Hi, we have enabled the multi worker data loader to load 10K+ training data files, the speed is pretty good with multiple workers, however, we also try to leverage the capability of multi worker to not only read data line by line, but parsing the line to JSON Dict, here we have problem
ERROR: Unexpected segmentation fault encountered in worker.
Traceback (most recent call last):
File "/home/miniconda/lib/python3.6/site-packages/torch/utils/data/dataloader.py", line 480, in _try_get_batch
data = self.data_queue.get(timeout=timeout)
File "/home/miniconda/lib/python3.6/multiprocessing/queues.py", line 104, in get
if not self._poll(timeout):
File "/home/miniconda/lib/python3.6/multiprocessing/connection.py", line 257, in poll
return self._poll(timeout)
File "/home/miniconda/lib/python3.6/multiprocessing/connection.py", line 414, in _poll
r = wait([self], timeout)
File "/home/miniconda/lib/python3.6/multiprocessing/connection.py", line 911, in wait
ready = selector.select(timeout)
File "/home/miniconda/lib/python3.6/selectors.py", line 376, in select
fd_event_list = self._poll.poll(timeout)
File "/home/miniconda/lib/python3.6/site-packages/torch/utils/data/_utils/signal_handling.py", line 65, in handler
_error_if_any_worker_fails()
RuntimeError: DataLoader worker (pid 95106) is killed by signal: Segmentation fault.
searched around and it seems point to shared memory problem, However, I think our system has sufficient shared memory.
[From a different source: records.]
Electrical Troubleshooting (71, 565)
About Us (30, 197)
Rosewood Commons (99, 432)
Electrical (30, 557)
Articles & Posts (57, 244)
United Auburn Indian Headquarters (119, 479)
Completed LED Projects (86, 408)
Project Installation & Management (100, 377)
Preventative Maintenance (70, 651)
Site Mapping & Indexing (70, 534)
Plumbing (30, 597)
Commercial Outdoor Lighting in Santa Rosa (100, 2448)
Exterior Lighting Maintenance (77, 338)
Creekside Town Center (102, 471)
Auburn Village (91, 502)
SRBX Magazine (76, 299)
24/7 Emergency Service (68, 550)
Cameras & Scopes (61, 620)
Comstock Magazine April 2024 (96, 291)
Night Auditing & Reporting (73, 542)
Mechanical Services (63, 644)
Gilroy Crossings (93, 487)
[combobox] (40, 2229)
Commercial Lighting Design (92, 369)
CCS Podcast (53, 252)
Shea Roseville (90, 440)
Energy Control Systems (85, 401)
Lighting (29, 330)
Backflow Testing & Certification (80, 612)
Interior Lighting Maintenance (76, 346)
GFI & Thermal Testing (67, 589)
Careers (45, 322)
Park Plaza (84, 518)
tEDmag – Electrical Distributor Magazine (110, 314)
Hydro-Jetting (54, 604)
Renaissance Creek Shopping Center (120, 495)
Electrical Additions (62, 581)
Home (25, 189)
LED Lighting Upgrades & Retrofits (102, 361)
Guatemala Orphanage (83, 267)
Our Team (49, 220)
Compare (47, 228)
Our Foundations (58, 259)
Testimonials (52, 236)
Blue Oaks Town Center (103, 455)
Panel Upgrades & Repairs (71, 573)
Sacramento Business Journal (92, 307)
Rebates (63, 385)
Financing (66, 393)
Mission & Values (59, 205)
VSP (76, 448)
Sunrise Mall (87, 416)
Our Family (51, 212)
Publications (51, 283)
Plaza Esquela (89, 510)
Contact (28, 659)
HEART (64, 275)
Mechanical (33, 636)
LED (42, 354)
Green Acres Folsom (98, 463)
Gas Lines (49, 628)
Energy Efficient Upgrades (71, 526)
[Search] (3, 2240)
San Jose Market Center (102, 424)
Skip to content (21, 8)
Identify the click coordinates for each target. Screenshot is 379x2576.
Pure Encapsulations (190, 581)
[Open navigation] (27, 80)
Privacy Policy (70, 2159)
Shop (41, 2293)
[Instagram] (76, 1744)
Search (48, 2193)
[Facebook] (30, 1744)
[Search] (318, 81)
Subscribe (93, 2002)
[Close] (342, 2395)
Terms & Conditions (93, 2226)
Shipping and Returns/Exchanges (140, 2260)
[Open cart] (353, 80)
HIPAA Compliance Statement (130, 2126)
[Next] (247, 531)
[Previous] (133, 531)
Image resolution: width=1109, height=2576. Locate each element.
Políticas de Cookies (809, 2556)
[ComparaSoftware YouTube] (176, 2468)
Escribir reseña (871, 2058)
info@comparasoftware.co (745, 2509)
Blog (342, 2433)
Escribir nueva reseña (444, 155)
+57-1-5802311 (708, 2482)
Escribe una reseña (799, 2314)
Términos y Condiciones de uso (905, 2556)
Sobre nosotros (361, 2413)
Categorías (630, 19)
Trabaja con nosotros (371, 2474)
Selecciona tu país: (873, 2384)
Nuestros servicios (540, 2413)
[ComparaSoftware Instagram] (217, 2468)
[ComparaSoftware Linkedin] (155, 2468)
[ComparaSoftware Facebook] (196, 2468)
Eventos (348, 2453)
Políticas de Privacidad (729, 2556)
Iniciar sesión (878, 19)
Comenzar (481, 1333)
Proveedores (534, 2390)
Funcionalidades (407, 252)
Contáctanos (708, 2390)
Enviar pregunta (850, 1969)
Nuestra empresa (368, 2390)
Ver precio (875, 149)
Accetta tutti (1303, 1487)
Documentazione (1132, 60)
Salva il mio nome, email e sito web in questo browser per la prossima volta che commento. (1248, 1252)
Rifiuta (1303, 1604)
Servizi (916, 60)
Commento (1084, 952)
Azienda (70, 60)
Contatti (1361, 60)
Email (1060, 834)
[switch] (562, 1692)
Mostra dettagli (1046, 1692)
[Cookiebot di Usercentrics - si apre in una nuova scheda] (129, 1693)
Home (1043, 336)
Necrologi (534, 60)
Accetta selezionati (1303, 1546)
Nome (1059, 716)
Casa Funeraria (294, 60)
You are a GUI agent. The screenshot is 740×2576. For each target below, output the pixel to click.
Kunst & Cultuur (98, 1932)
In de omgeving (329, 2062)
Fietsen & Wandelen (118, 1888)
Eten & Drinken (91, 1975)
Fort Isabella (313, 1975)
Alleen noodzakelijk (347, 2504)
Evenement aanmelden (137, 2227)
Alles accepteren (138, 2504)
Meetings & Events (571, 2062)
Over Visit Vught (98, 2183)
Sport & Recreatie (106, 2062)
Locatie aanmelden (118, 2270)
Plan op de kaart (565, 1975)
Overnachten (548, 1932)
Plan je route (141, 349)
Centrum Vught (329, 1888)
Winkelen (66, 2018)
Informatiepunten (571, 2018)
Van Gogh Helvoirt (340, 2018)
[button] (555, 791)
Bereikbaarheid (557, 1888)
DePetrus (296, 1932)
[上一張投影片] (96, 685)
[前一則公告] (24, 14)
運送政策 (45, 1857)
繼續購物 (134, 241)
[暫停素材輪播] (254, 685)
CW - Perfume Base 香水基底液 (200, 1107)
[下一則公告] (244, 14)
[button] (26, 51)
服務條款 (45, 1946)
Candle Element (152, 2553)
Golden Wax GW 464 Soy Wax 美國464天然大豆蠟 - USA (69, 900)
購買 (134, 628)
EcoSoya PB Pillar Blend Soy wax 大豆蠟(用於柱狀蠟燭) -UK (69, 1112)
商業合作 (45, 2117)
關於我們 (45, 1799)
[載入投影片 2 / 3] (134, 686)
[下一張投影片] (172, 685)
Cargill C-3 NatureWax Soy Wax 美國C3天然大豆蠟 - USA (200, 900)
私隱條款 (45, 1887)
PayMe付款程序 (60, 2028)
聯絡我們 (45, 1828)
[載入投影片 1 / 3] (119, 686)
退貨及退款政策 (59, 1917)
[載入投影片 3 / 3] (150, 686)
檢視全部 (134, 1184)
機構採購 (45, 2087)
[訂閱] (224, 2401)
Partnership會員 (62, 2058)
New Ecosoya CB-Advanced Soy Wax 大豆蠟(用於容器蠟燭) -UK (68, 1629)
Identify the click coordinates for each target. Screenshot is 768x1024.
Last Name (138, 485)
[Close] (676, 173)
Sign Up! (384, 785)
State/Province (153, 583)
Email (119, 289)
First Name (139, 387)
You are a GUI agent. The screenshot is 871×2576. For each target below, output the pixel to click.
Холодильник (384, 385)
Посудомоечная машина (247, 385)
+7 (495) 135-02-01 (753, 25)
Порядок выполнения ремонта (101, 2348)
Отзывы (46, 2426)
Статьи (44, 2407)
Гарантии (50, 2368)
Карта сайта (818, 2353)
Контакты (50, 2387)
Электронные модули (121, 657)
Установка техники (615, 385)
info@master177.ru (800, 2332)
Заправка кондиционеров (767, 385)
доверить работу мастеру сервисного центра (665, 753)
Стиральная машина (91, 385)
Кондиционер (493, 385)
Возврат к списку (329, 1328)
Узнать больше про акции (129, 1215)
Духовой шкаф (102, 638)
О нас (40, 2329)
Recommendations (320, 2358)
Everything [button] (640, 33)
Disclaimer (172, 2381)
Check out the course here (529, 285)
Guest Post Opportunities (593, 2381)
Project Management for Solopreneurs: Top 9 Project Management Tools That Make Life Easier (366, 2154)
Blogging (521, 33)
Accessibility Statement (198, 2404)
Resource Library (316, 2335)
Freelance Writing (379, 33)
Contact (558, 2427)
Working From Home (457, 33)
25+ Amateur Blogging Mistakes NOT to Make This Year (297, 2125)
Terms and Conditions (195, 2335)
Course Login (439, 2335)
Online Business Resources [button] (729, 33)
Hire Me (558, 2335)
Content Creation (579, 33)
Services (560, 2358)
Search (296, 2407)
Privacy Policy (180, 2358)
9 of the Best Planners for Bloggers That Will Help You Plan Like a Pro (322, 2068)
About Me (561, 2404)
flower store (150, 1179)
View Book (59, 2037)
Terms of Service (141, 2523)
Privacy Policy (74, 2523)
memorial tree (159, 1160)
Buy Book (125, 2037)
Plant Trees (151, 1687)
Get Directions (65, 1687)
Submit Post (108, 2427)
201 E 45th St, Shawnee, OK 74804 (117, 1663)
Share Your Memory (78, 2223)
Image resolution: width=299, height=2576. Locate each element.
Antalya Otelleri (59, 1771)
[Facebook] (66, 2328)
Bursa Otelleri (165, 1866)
another interesting point is : when I just parse the data line by line, I do not have this issue:
with open(current_file, mode='rb') as f:
text = f.read().decode('utf-8')
all_data.extend(text.split('\n'))
but if I add a JSON parse logic after read line by line , it will report this error
with open(current_file, mode='rb') as f:
text = f.read().decode('utf-8')
all_data.extend(text.split('\n'))
json_data = []
for line in all_data:
try:
json_data.append(json.loads(line))
except:
break
return json_data
so I wonder whether this is indeed shared memory issue? it is very rough error message. Also I wonder what is really shared memory used in multi worker data loader case, should we have multiple worker/process run independently and provide data to GPU finally? I am not seeing much need to share large chunk of memory besides some worker coordination?